Korrak’s teaching shifted from foundational drills to targeted violence. He became a relentless, moving opponent.
“He’ll come in high, expecting you to cower,” Korrak stated, his voice a flat instructor’s tone. He lunged, simulating a grab for her throat. “Don’t meet force with force. Redirect it.”
He guided her through the disarming pivot, his large hands manipulating her limbs with clinical precision. Her body learned the mechanics: step into the attack, not away; use his momentum against him; a sharp twist of the wrists could break a hold. When she executed it correctly, spinning him with a surprising leverage that made him grunt in approval, a fierce joy sparked in her chest.
Then came the strikes. “You won’t knock him out, but you can make him rethink his life choices,” Korrak said, holding up a thick leather pad. “Aim through the target. Not at it.”
She threw a punch, channeling all her frustration—at Bracken, at Viktor, at her own past fear—into the motion. The impact jolted up her arm, a satisfying, solid burn. She followed with a kick, her boot connecting with the pad he’d dropped to his side.
“Again. Your shoulder is dropping. You’re protecting it, which telegraphs the move.”
Another hour later, fatigue was a deep ache in her muscles, a tremor in her thighs, but adrenaline was a potent countermeasure. She pushed past it, driven by the sharp clarity in his ice-blue gaze. This was a different kind of conversation. Each successful block, each landed strike, was a sentence in a language they were building together.
Finally, he stepped back, lowering the pad. “Enough. Your body needs to remember the lessons, not just endure the pain.”
Winslet braced her hands on her knees, drawing in ragged gulps of air. She wiped the sweat from her brow with the back of her wrist, her gaze lifting to find him.
Korrak had leaned back against a heavy rack of weights, his arms crossed over his chest, just watching her. His expression was an unreadable mask of Alpha intensity, but the heat in his eyes was unmistakable.
The mate bond was a palpable hum in the charged air between them, a magnetic pull she felt in her very core. Her body ached, her mind was a riot of triumph and vulnerability, but one truth rose above the noise. She wanted this man. Not just his protection. But the bond, the future, the terrifying, beautiful permanence of it.
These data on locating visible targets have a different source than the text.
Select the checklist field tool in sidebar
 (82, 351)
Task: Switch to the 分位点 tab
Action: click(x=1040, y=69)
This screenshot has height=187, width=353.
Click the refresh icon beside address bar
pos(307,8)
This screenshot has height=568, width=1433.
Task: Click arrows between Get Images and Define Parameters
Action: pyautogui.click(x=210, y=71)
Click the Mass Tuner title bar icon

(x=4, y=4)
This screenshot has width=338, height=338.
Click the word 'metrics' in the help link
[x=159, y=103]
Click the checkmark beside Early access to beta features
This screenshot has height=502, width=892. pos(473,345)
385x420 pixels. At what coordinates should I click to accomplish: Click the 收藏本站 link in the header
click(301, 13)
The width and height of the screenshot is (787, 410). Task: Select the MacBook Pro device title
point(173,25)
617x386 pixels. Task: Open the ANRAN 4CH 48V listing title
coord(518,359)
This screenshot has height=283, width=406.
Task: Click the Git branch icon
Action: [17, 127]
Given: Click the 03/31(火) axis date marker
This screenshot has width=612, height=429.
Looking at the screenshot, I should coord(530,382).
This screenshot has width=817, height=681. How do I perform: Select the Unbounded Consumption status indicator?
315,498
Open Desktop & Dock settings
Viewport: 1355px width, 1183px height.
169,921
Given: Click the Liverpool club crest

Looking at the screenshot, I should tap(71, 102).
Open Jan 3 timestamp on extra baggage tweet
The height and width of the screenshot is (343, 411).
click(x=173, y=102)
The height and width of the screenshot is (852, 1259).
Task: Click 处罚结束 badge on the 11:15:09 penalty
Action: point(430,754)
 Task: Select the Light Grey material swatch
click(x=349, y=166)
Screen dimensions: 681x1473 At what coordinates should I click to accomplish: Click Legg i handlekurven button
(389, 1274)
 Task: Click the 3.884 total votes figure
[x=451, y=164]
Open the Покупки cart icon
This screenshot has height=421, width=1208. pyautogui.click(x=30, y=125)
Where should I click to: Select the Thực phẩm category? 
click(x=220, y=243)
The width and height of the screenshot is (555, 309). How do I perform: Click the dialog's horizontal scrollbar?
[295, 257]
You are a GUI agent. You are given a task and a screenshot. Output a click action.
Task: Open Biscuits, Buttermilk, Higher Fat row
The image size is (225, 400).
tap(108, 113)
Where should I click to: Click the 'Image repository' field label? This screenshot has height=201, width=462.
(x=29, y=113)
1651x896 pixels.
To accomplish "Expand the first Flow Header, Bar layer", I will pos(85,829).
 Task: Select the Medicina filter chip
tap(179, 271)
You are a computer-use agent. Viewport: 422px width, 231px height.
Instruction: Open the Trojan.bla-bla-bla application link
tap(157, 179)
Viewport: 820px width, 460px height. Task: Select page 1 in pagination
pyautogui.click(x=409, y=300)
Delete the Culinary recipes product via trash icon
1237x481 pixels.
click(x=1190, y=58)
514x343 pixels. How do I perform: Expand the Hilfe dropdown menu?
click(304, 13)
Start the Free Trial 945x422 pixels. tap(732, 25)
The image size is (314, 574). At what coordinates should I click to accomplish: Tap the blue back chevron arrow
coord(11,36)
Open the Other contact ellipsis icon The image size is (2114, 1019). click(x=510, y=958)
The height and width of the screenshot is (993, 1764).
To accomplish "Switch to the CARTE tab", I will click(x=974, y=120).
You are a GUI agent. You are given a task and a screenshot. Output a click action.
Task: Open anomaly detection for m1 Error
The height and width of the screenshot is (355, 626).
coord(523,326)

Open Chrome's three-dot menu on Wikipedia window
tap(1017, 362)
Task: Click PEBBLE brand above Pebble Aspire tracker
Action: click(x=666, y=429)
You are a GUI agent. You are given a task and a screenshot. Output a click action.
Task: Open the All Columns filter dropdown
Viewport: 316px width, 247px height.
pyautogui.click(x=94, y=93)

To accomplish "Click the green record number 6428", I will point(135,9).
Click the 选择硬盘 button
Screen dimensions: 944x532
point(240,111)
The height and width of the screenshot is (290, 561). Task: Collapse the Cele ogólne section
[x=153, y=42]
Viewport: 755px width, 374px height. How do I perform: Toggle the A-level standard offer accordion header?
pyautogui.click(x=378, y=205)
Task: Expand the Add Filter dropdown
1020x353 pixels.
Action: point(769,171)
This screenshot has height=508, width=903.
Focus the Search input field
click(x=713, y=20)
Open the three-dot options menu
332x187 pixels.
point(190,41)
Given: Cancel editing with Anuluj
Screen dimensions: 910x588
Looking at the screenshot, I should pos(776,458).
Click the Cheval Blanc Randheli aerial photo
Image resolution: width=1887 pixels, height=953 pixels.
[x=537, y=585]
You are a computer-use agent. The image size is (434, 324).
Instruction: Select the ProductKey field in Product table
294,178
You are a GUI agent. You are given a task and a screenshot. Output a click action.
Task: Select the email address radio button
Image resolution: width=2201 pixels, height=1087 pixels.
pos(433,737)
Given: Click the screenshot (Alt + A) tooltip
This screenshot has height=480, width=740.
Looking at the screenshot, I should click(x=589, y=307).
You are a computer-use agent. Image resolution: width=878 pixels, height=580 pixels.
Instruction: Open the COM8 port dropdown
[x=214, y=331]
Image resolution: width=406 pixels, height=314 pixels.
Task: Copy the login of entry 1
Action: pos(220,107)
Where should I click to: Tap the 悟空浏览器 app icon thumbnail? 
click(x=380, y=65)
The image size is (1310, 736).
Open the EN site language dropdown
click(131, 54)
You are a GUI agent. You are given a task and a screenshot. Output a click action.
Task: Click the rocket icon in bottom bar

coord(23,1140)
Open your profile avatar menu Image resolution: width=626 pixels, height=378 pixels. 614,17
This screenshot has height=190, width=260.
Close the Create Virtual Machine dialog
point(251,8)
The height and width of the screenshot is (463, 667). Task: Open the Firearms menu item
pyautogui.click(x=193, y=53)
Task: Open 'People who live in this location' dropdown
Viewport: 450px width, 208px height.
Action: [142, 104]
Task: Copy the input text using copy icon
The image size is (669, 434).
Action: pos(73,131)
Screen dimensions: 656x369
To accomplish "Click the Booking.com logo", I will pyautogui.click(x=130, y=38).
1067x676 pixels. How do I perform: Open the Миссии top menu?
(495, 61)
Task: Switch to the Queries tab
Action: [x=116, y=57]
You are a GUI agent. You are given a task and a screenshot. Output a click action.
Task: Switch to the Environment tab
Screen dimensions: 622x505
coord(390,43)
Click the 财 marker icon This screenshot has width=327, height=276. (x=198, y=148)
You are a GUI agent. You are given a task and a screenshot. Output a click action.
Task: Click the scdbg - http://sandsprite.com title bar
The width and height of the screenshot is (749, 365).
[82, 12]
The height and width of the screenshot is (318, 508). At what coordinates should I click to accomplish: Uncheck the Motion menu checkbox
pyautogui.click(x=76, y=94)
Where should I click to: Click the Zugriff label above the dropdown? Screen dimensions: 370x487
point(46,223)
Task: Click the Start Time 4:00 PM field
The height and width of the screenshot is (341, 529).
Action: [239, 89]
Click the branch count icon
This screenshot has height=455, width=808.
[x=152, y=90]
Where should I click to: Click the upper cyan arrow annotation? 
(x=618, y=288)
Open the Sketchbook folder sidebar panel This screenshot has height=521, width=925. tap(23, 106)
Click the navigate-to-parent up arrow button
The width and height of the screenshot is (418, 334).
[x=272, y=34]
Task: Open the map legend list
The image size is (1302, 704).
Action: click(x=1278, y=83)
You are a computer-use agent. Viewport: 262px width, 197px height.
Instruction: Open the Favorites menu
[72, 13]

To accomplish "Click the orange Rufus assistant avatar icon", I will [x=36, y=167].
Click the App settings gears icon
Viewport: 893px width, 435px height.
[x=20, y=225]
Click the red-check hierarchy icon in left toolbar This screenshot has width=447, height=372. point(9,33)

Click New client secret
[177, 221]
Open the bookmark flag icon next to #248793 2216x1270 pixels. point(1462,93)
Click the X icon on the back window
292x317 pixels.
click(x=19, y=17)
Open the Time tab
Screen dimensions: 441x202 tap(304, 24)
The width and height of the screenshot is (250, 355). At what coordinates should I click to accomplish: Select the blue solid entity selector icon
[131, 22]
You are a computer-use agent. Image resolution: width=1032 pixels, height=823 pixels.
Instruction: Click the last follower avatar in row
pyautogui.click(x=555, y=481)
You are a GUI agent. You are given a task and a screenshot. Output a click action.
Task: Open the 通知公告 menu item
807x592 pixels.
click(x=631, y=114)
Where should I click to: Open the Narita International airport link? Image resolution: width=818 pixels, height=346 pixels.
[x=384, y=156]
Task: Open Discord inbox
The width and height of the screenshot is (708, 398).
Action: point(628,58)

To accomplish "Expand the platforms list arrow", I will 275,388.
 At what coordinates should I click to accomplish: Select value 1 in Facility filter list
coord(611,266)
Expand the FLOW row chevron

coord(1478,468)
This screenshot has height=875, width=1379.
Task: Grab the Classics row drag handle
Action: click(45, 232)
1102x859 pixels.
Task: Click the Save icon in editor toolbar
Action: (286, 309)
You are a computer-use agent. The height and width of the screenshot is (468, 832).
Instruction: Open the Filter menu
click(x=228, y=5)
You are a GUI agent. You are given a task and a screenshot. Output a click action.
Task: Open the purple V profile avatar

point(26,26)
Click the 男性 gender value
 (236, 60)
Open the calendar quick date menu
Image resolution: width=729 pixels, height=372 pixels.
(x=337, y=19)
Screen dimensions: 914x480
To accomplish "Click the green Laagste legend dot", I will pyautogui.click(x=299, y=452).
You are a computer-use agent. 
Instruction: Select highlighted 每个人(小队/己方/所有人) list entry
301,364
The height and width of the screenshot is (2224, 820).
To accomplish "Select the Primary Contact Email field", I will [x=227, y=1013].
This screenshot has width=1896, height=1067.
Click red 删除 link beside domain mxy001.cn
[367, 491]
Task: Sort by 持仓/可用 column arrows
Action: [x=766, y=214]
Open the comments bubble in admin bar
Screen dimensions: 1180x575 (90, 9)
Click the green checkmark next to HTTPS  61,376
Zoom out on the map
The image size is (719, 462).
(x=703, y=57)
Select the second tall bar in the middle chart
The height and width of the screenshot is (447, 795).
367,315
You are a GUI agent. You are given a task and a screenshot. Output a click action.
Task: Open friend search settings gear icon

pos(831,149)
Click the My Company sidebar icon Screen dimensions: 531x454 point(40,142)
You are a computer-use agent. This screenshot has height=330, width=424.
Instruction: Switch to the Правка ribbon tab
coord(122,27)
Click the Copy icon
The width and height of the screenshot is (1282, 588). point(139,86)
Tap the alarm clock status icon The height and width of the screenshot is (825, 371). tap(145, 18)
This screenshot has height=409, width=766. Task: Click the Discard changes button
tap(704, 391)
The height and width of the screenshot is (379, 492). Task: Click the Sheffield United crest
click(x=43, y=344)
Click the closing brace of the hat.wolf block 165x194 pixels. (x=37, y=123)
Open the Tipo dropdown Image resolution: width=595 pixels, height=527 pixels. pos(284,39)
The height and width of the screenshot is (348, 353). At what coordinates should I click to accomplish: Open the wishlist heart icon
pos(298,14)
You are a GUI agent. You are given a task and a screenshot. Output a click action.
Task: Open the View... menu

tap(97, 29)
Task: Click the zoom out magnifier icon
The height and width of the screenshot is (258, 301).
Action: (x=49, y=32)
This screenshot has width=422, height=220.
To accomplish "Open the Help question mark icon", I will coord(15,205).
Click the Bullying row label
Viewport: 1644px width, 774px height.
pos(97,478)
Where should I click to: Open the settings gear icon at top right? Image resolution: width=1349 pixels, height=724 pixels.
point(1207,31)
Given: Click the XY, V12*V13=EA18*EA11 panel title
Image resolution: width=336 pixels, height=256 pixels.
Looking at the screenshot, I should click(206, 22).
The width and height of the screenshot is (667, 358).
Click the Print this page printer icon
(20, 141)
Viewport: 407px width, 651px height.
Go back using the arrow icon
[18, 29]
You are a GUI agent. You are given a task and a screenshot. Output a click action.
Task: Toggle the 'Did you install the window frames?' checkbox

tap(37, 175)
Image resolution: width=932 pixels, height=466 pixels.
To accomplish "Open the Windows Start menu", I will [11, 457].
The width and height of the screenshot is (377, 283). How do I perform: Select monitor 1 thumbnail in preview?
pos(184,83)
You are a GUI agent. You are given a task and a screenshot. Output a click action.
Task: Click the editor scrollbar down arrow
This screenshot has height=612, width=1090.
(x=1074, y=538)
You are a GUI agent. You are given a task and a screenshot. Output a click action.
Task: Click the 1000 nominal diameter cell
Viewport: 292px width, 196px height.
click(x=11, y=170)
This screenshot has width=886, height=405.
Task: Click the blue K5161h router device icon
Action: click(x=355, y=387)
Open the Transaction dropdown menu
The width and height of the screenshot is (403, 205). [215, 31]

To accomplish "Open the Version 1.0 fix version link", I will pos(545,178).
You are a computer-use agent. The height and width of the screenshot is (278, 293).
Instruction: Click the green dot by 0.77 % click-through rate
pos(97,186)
She watched as he moved to stow the equipment, his actions methodical and efficient. There was a precision to him, a powerful, contained grace that reminded her why she felt safe even when the world was hostile. Here was a man who didn’t lose control, who wielded his strength with purpose.
He finished and turned to her. “Ready to go inside?” he asked, his voice a low rumble that vibrated in her bones.
Winslet straightened, meeting his gaze. The wordyeswas on her tongue, simple and ready. But in her mind, it expanded, filled with the weight of everything she was too breathless to say.
Yes, I’m ready to go inside. Yes, I’m ready to stop running. Yes, I’m ready for you.
“Yes,” she said aloud, the single syllable loaded with a promise she hoped he could hear.
SIXTEEN
KORRAK
The Arctic wind sliced across the open ground between the outbuilding and his cabin, carrying crystals of snow that stung like thrown glass. Korrak’s boots crunched through the packed snow, each step deliberate and sure, but his attention wasn’t on the treacherous footing. It was on the woman walking beside him.
Winslet moved with a different cadence now—looser and more confident. The rigid tension that had defined her posture for days had melted into something fluid and dangerous. Her breathing created small puffs of vapor in the frigid air, and he could smell the salt of honest sweat beneath the sharp bite of winter.
Two hours.
That’s all it had taken to watch her transform from prey to predator.
His polar bear growled with approval deep in his chest at watching their mate discover her own lethal potential. She’d absorbed every lesson with a hunger that matched his own, her body learning the language of violence with an intuitive grace that made his pulse hammer.